Es gibt in der Laufbahn von Dying Fetus eine Beständigkeit, die Respekt abnötigt. Seit Mitte der neunziger Jahre hämmert das Trio aus Maryland einen Death Metal von extremer Brutalität, gekreuzt mit Grindcore und Groove, ohne je von seiner Bahn abzuweichen. Make Them Beg for Death, von der Kritik gefeiert (ein Schnitt von 84 über acht Rezensionen), bestätigt, dass die Maschine noch immer auf Hochtouren läuft.
Was Dying Fetus von der Masse der brutalen Bands unterscheidet, ist jener Sinn für Groove, der die Gewalt durchdringt. Zwischen zwei Sturzfluten von Blastbeats und kavernösen Growls tauchen jene unaufhaltsamen Breakdowns auf, jene synkopierten Riffs, die den Nacken beugen lassen. Das Trio hat früh begriffen, dass die Brutalität allein ermüdet und dass sie gewinnt, wenn sie rhythmisiert, gegliedert, in ihrer Schwere beinahe tanzbar ist.
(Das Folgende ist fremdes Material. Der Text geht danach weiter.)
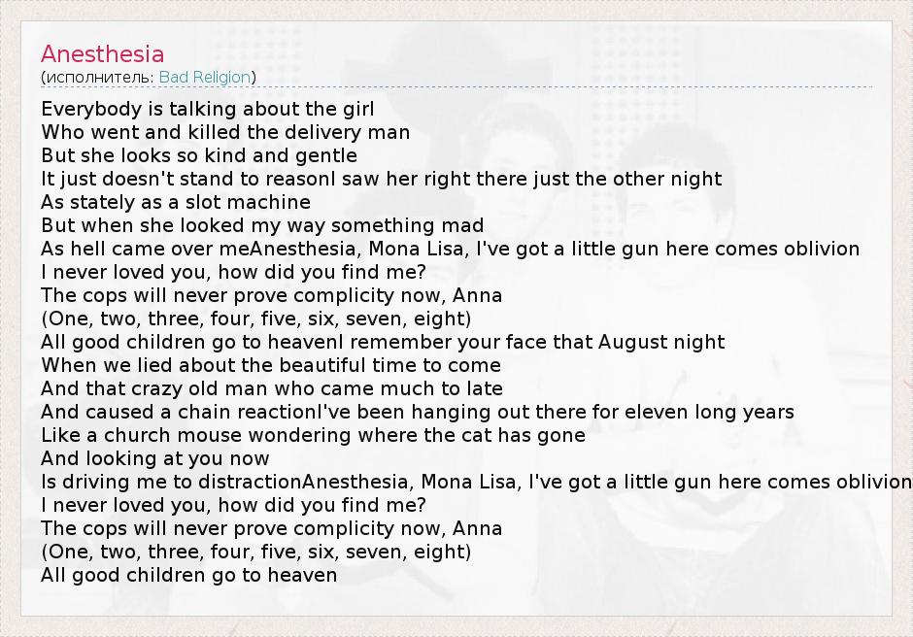
Task: Click the first 'The cops will never prove' line
Action: (271, 295)
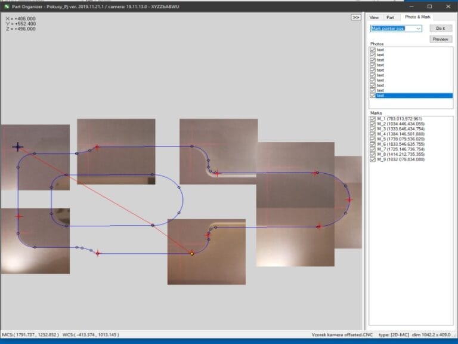Uncheck the M_1 mark checkbox
Image resolution: width=458 pixels, height=344 pixels.
coord(373,119)
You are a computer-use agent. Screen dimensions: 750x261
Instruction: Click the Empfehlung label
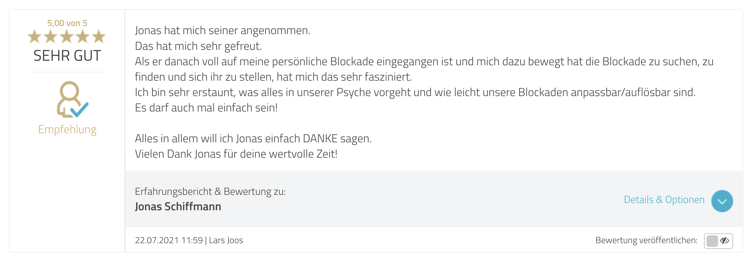[67, 130]
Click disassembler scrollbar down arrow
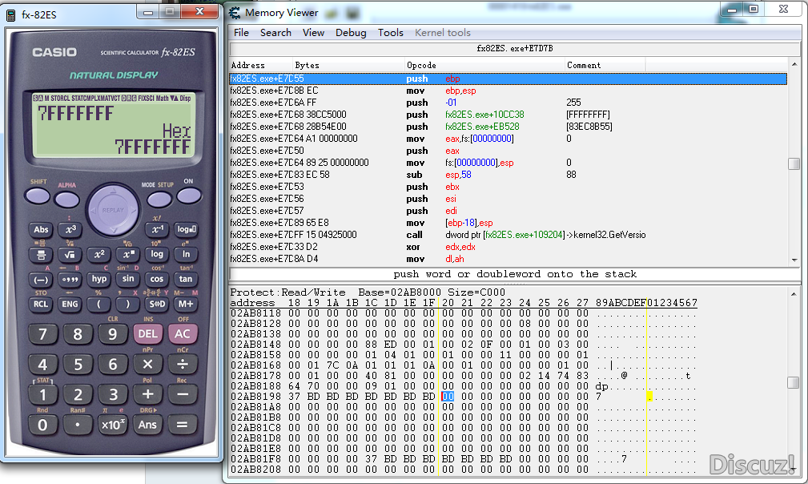This screenshot has width=808, height=484. tap(794, 260)
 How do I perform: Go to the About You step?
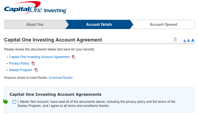35,24
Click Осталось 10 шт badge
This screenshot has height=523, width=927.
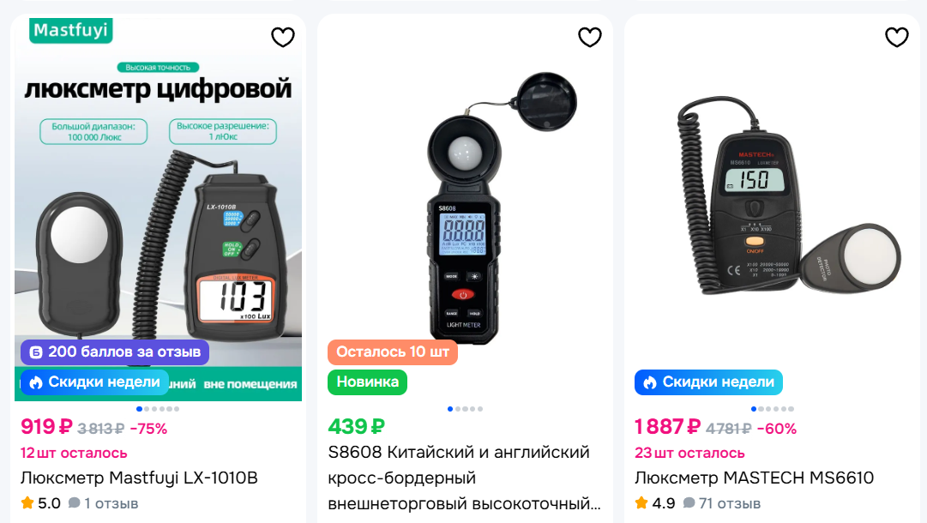[x=393, y=352]
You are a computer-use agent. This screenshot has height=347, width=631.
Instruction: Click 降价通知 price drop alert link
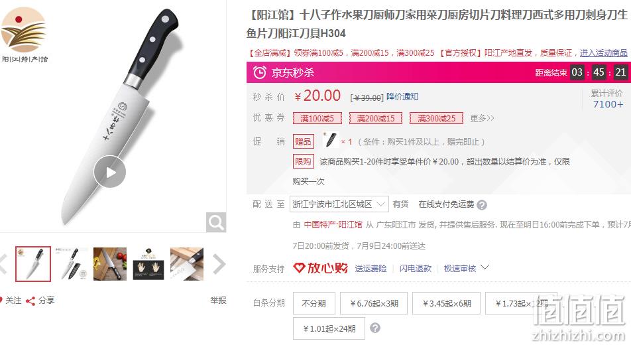click(x=402, y=97)
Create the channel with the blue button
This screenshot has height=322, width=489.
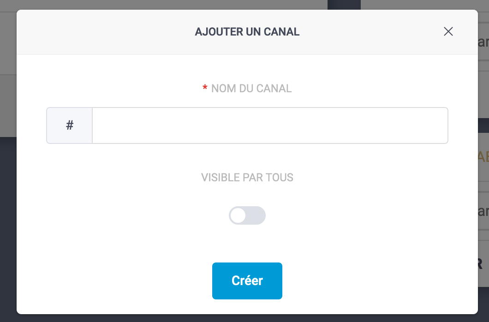247,280
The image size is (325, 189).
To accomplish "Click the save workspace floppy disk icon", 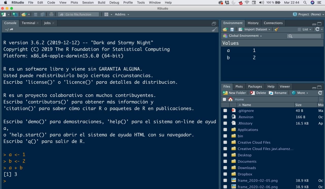I will click(232, 29).
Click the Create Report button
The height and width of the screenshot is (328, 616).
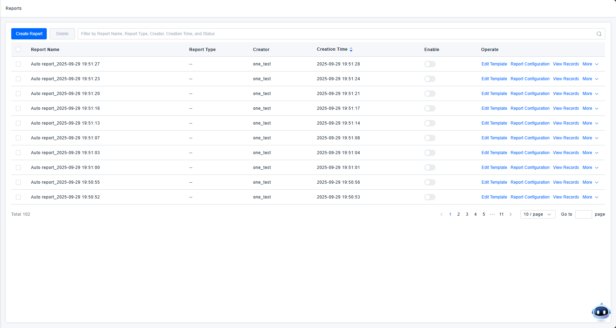(29, 34)

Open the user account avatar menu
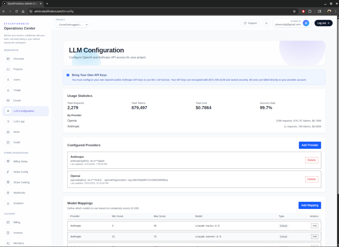pos(306,23)
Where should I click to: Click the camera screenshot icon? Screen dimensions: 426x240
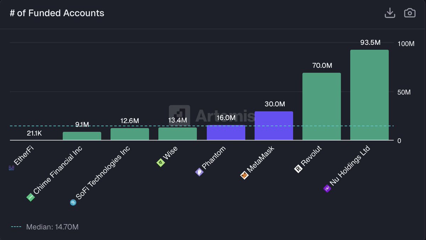point(410,13)

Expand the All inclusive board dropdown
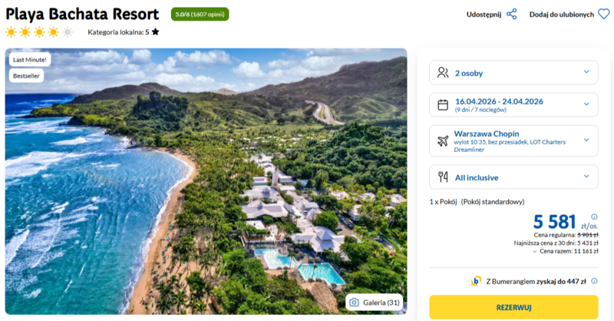point(587,177)
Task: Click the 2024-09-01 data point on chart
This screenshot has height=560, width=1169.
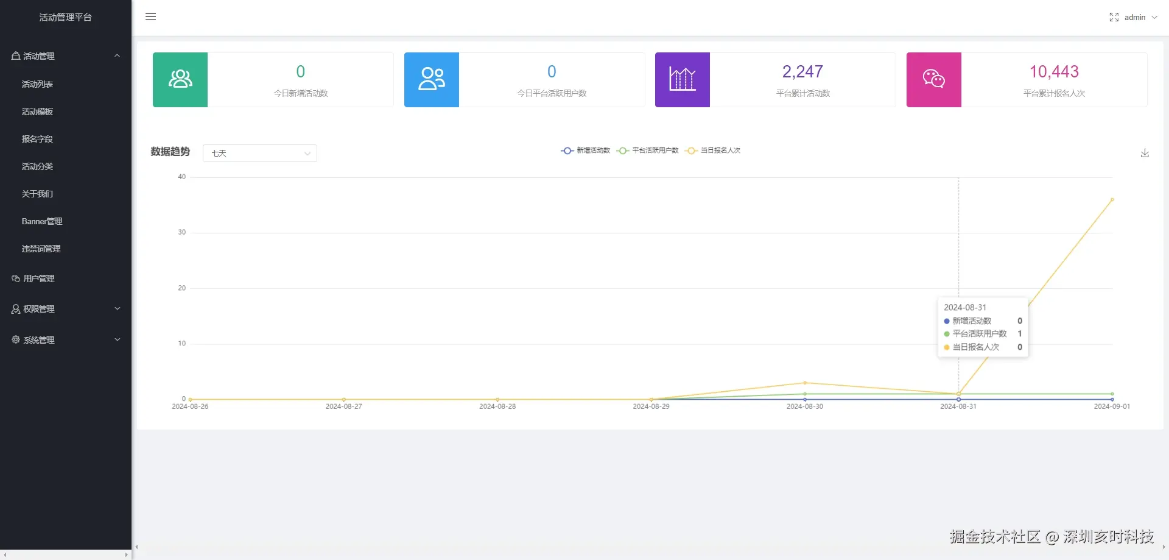Action: [1112, 200]
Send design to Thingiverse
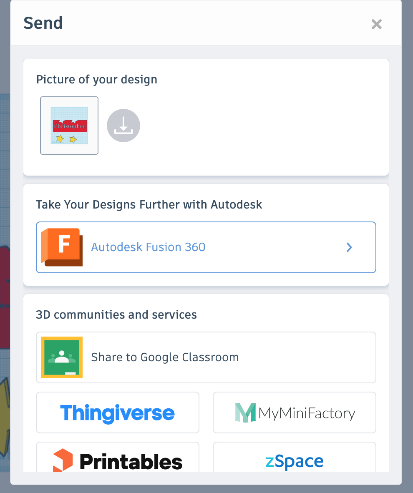 tap(118, 413)
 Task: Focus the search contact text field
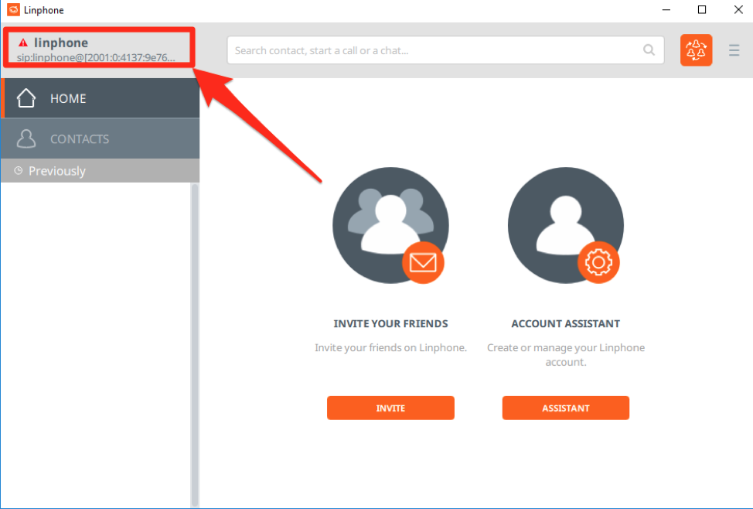pyautogui.click(x=433, y=50)
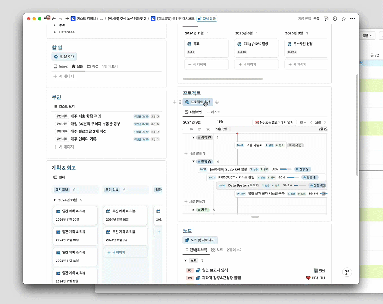Navigate back with the left arrow icon
The height and width of the screenshot is (304, 383).
(x=54, y=18)
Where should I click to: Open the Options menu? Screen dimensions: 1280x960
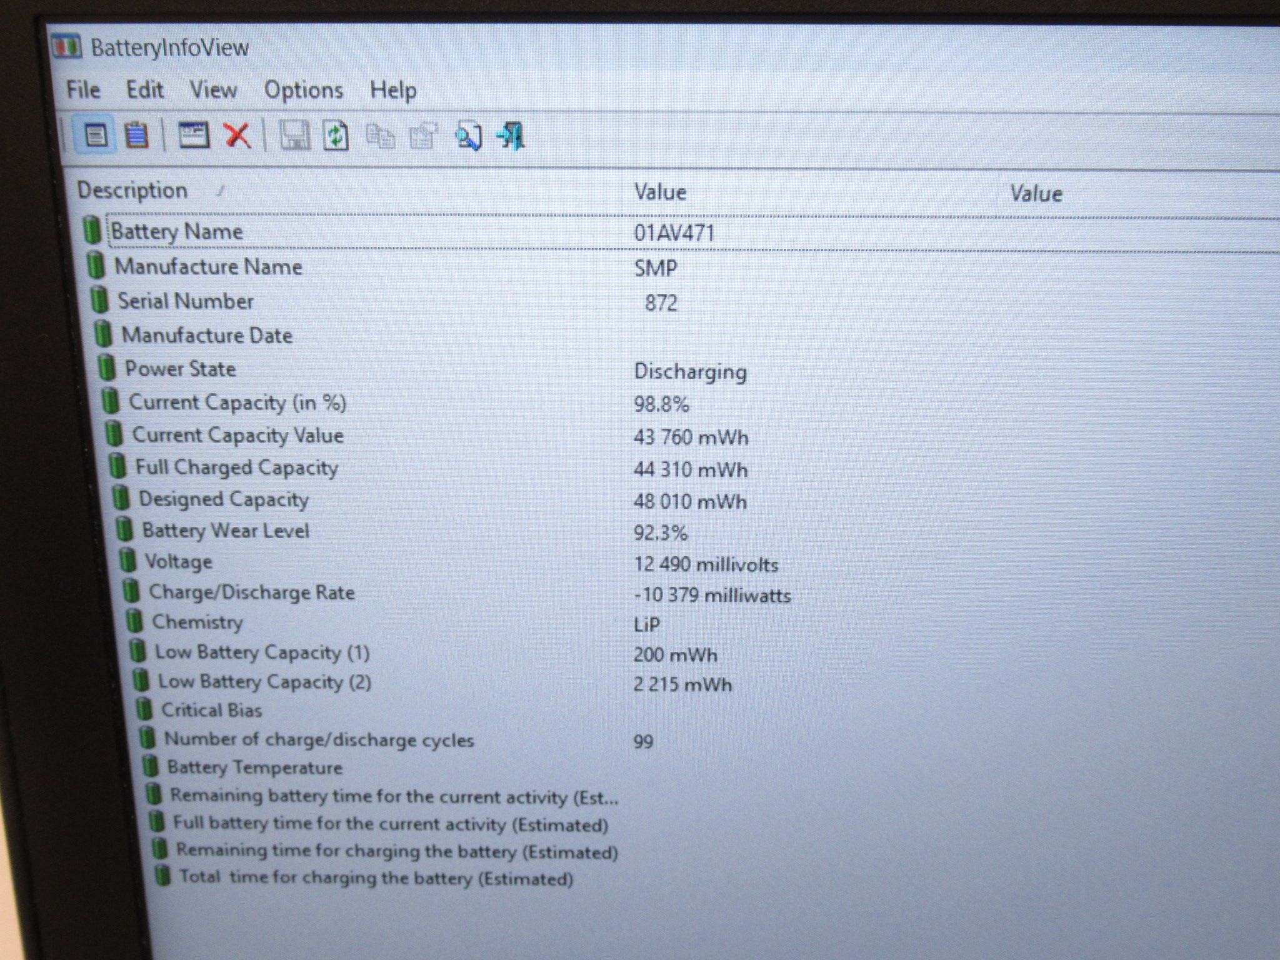pyautogui.click(x=304, y=91)
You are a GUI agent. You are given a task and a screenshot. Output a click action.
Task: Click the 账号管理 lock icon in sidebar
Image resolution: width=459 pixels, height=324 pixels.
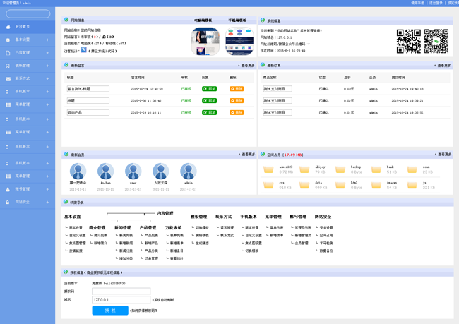click(8, 189)
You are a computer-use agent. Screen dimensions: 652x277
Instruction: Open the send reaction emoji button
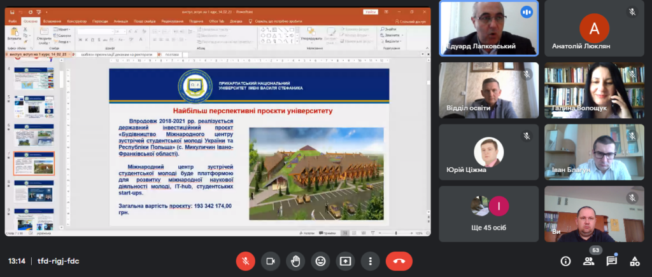tap(320, 261)
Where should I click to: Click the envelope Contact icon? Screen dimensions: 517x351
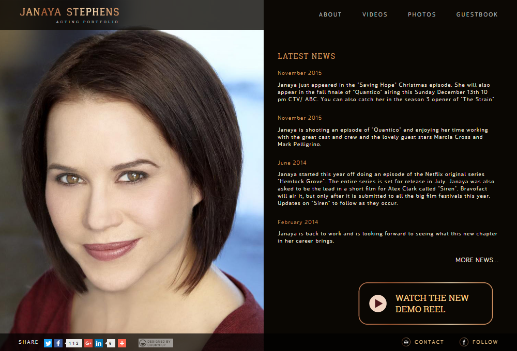(x=406, y=342)
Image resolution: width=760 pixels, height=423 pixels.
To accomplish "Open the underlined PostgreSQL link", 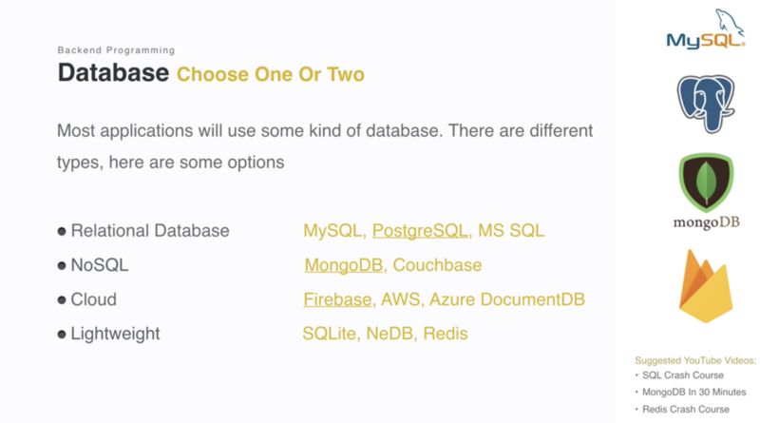I will pos(420,231).
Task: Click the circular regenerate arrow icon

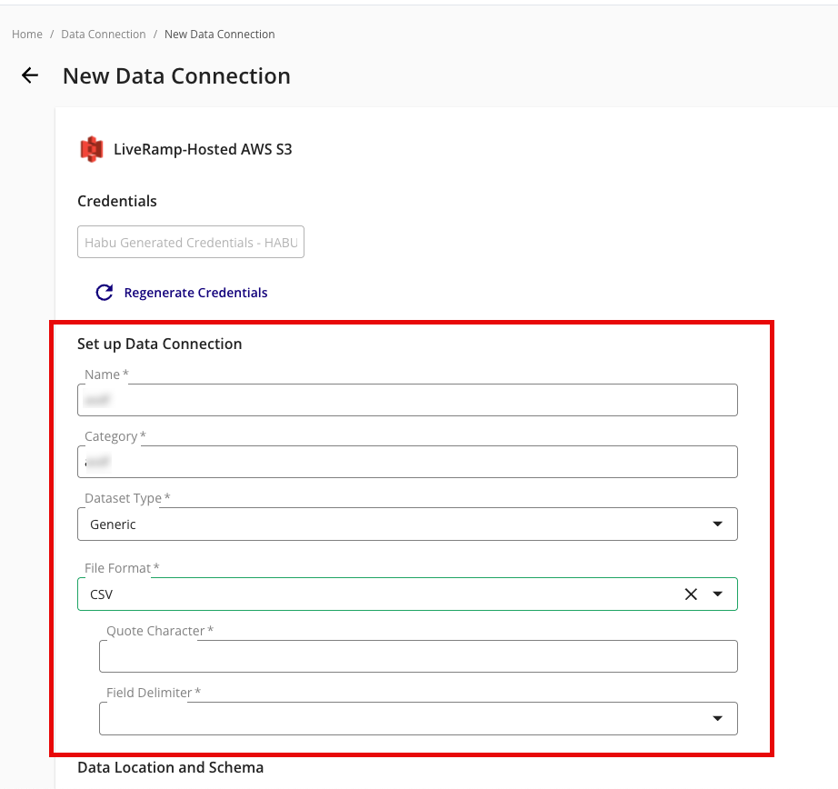Action: pyautogui.click(x=105, y=293)
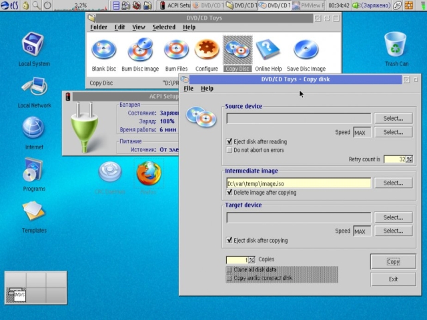427x320 pixels.
Task: Open the Save Disc Image icon
Action: 306,50
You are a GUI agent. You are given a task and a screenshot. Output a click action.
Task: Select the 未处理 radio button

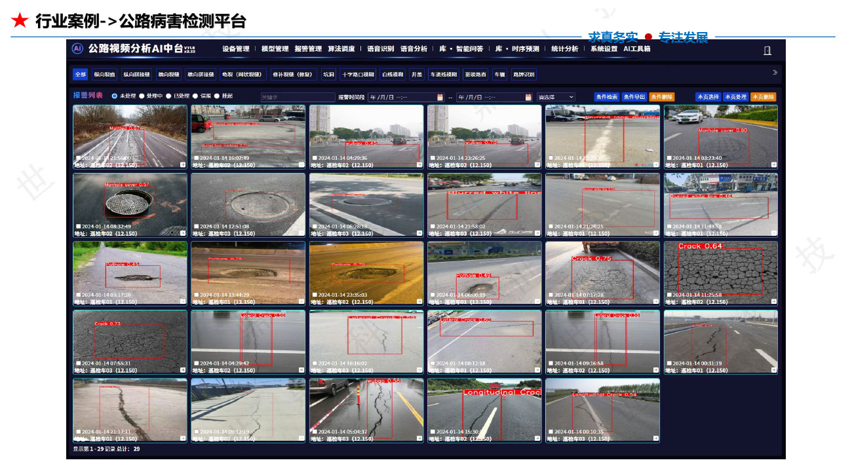coord(115,96)
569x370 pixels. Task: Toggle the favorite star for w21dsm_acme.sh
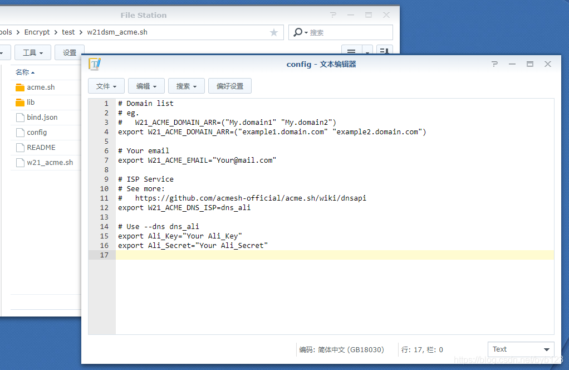pos(273,32)
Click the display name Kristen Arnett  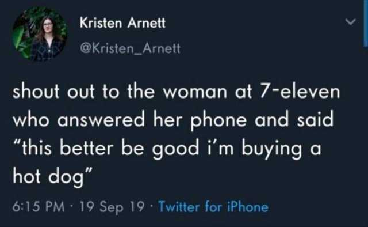[x=122, y=23]
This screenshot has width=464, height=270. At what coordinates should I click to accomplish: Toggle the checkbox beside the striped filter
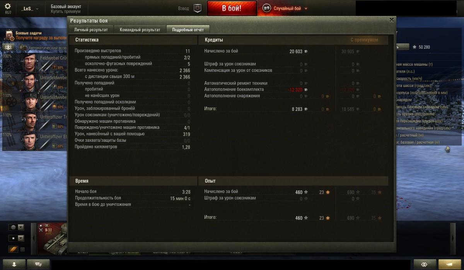[22, 250]
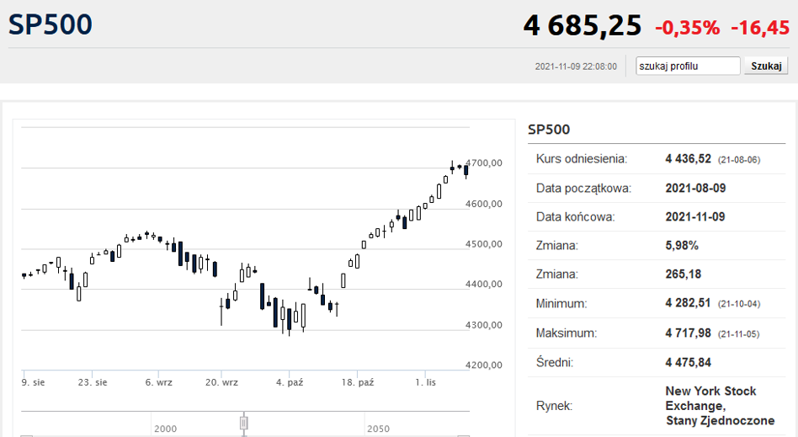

Die Kritik rühmt eine Ausführung von furchteinflößender Präzision. John Gallagher und seine Gefährten spielen schnell, hart und sauber; die massive Produktion bringt jeden gesetzten Schlag zur Geltung. Es ist eine Platte, geschaffen für die Bühne, für die Wall of Death, für die kollektive Katharsis des Moshpits.
Man wird von Dying Fetus nicht verlangen, sich neu zu erfinden: Die Band tut, was sie besser beherrscht als jeder andere, und tut es mit der Beständigkeit eines Metronoms. Make Them Beg for Death ist keine Revolution, sondern eine neue Kraftdemonstration von unaufhaltsamer Wirksamkeit.
Fazit: 8/10. Eine brutale, groovende und perfekt ausgeführte Platte, die Dying Fetus an der Spitze des technischen Death Metal bestätigt. Ohne Überraschung, doch ohne Fehl.